Saved entries
■ ■ ■

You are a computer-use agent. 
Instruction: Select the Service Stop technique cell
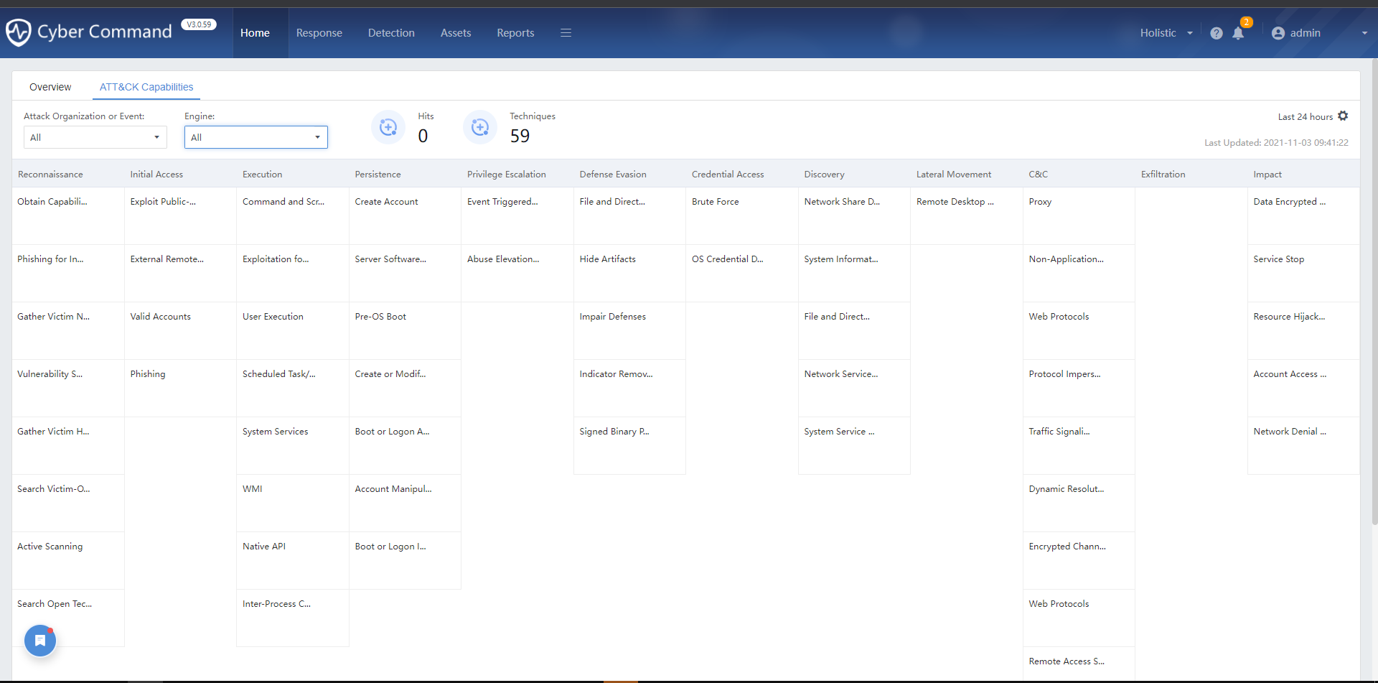pyautogui.click(x=1303, y=273)
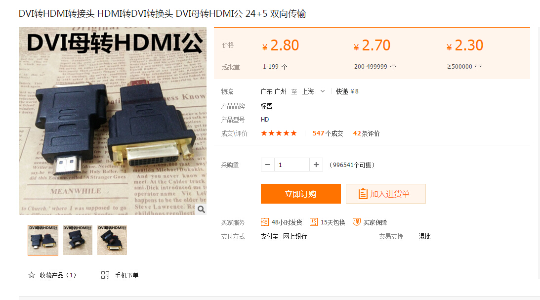Screen dimensions: 540x300
Task: Open the 547个成交 transactions link
Action: [x=328, y=133]
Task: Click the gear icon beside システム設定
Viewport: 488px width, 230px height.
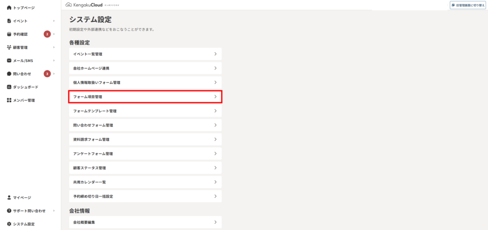Action: coord(9,224)
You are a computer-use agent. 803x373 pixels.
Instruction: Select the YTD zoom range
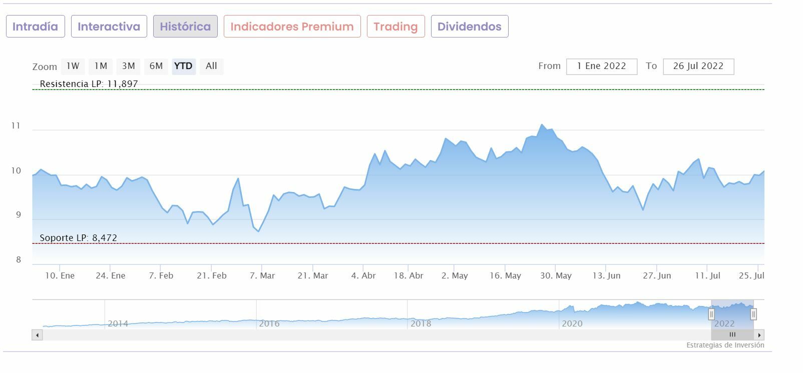click(183, 66)
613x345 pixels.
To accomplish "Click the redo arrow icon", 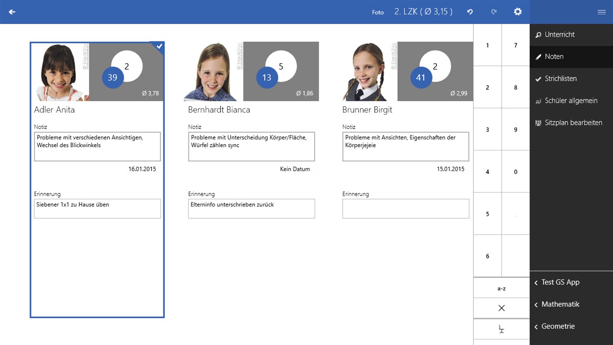I will (494, 12).
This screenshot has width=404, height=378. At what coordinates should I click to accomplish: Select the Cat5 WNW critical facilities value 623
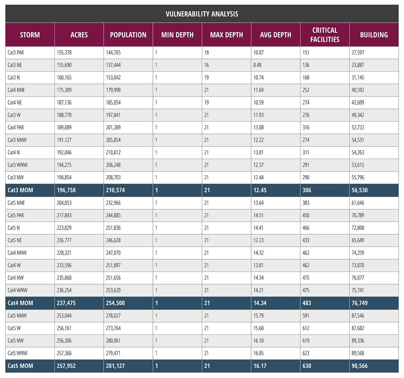(306, 353)
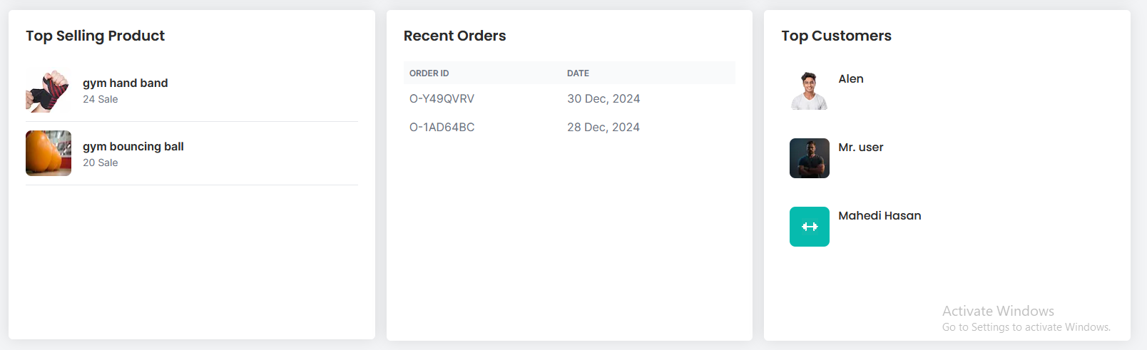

■ ■ ■

# Your instructions
Find every line in the records that uses the string "agent", then copy it.

# Solution to this problem
You are a computer-use agent. 
You are a computer-use agent. 803x373 pixels.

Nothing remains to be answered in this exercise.